Word-for-word repetition of the records below is needed, but only from the line holding "The image size is (364, 276)." through the final line, with pictures excluded.

BEGIN

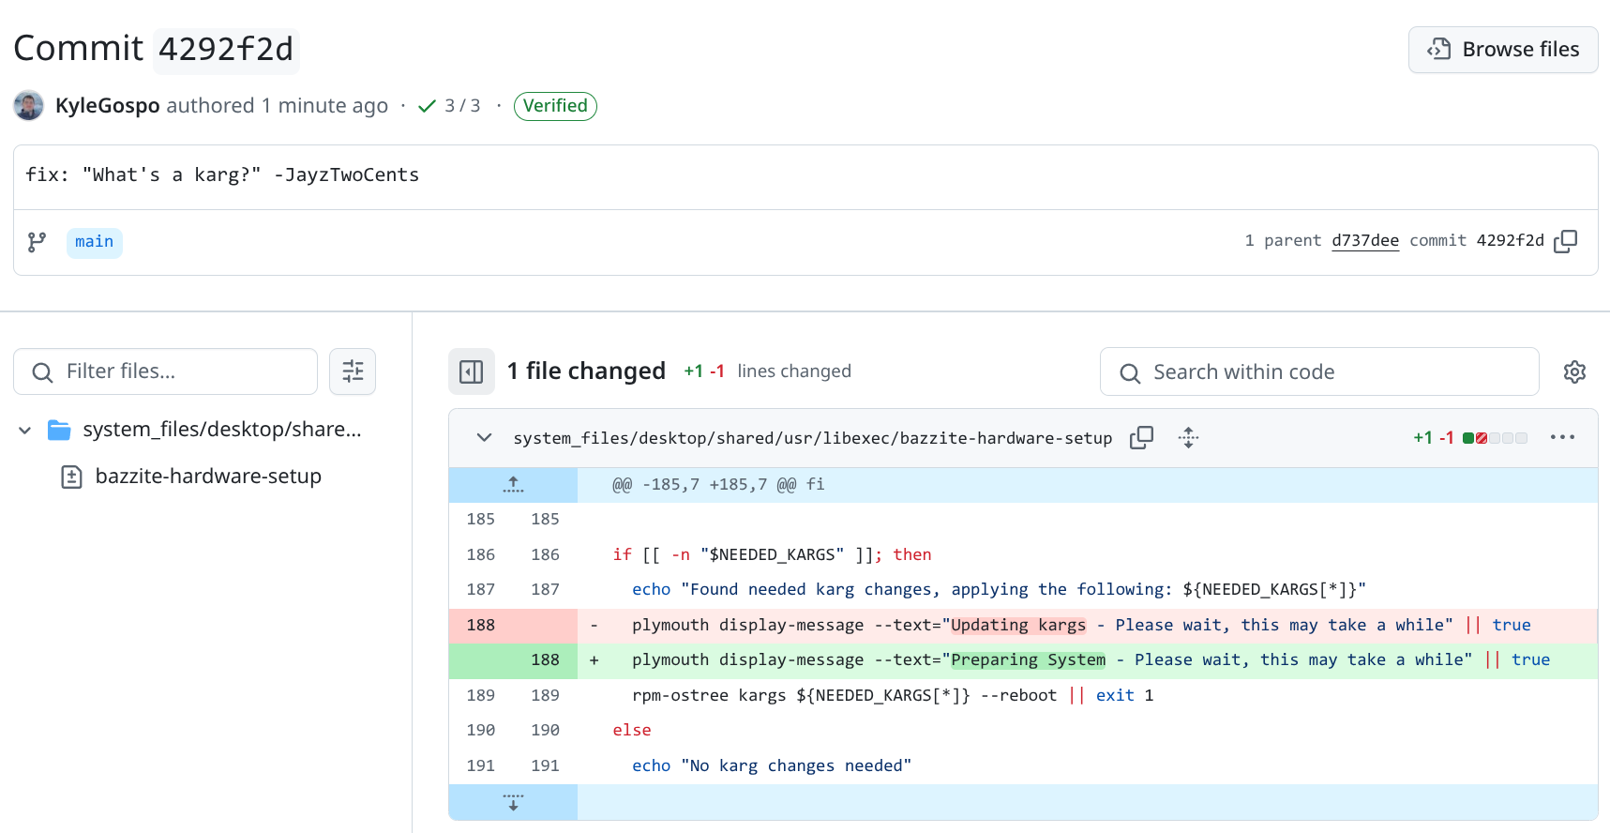The width and height of the screenshot is (1610, 833).
Task: Click the 3/3 checks status checkmark
Action: [x=428, y=106]
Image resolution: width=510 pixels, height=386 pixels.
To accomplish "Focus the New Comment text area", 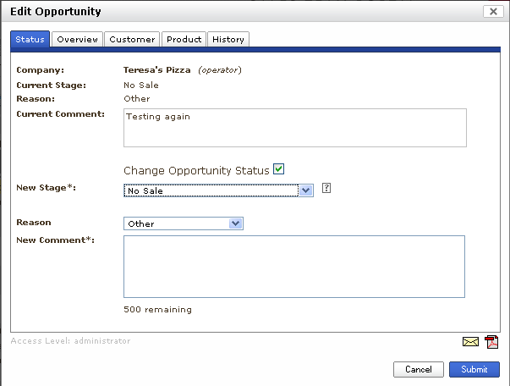I will click(294, 266).
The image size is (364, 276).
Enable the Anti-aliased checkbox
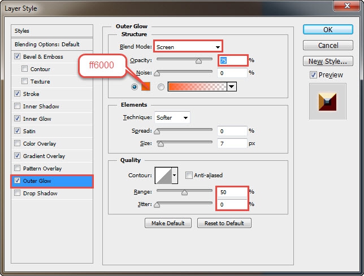coord(189,175)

END

Response to this task -
The image size is (364, 276).
Enable the Anti-aliased checkbox
coord(189,175)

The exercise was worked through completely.